**取り組む課題**
静岡県内陸部のフロンティアに関する文章のうち、「防災・減災では」で始まる段落を、主な内容を残して箇条書きに書き直せ。

**検討用の文章**
- - - -

静岡県の内陸部を“フロンティア”として利活用するため何をすべきか―。県と県内市町で構成する「内陸のフロンティアを拓(ひら)く県と市町の企画政策会議」の第1回本部員会議が17日、県庁内で開かれ、具体的な取り組みの内容や県・市町の役割、今後のスケジュールなどを協議した。県内を1区域とした総合特区の指定申請も視野に、9月中に施策の内容を全体構想としてまとめる。
冒頭、県の森山誠二理事が「新東名の開通に続き、伊豆縦貫自動車道や中部横断自動車道、三遠南信自動車道、リニア中央新幹線などの整備が着々と進められる。これに合わせ、沿岸地域の安全の確保や中山間地域の振興を進めることが重要」と述べ、県と市町が連携して関連するインフラ整備や産業集積、土地利用転換などを展開する必要があると訴えた。
内陸のフロンティアを拓く取り組みの基本方針は、「安全・安心で、魅力ある県土“ふじのくに”の実現」。これを実現するため、@防災・減災機能の強化A内陸部のイノベーションB都市部のリノベーションC多層的な地域連携軸の形成―を基本戦略に位置付ける。
防災・減災では、沿岸部の工場などの高台移転の受け皿づくりや、太陽光発電をはじめとした分散型エネルギーの活用、工場跡地の農水産業への活用、災害代替機能を果たす広域物流システムの構築などを進める。
内陸部のイノベーションの推進として、有効な土地の利活用を促すための土地利用調整や、自然と共生した家・庭一体の住まいづくり、拠点医療施設を核とする地域の医療機関のネットワーク構築、新東名サービスエリアなどを活用した緊急物資供給体制の確保などに取り組む。
都市部のリノベーションでは、里山の再生・復活による緑地空間の確保や、沿岸部の避難地や嵩上げ住宅用地の整備促進、沿岸部から高台への移転による津波被害の軽減などを具体策に掲げる。
これらの施策を県が全体構想として策定。これを踏まえ、市町がそれぞれの地域づくり構想の策定を進める。並行して、さまざまな規制緩和や財政支援を求める国の総合特区制度の活用や、国に対する特別措置法の提案などを検討していく方針。

- - - -

**演習データ**
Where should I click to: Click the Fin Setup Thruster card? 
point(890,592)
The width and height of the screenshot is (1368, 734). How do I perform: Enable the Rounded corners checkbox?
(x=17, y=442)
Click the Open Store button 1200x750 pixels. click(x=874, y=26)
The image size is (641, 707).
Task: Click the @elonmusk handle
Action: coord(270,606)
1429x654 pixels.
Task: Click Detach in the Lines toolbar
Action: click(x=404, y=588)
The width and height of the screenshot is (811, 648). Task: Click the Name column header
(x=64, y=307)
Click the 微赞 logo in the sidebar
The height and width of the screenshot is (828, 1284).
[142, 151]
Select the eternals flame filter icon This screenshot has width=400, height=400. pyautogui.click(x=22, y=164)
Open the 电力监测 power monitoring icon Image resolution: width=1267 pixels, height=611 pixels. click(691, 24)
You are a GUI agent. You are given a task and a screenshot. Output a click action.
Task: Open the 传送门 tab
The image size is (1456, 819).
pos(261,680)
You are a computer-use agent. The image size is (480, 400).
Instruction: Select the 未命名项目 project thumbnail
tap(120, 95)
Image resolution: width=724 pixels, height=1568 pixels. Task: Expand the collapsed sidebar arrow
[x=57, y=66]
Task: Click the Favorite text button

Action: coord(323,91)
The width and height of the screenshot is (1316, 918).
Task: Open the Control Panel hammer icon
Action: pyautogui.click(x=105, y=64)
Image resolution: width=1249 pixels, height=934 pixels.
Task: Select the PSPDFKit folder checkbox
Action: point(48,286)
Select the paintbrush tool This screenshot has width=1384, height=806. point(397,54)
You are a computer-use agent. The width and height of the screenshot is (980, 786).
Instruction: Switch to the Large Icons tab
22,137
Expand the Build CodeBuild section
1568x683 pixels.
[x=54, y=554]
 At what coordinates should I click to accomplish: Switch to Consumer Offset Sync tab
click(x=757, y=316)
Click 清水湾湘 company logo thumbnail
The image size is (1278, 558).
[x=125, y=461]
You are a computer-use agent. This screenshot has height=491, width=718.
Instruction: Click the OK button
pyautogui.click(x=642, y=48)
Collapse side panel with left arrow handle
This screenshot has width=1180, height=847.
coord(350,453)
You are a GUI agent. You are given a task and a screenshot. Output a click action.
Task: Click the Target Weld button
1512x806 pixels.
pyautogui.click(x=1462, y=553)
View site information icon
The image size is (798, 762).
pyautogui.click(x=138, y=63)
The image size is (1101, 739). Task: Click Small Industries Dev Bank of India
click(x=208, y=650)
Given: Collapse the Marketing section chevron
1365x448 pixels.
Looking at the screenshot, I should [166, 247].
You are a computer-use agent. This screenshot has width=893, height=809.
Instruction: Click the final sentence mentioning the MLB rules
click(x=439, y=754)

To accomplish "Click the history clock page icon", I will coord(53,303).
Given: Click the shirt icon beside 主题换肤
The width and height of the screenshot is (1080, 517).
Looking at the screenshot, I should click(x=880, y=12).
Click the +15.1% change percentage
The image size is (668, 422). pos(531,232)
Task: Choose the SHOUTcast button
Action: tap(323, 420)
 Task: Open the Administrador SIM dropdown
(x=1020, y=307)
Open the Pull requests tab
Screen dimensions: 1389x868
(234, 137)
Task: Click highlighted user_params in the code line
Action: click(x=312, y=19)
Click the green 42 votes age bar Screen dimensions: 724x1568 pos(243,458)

- - - -

**演習の解答**
・沿岸部の工場などの高台移転の受け皿づくり
・太陽光発電をはじめとした分散型エネルギーの活用
・工場跡地の農水産業への活用
・災害代替機能を果たす広域物流システムの構築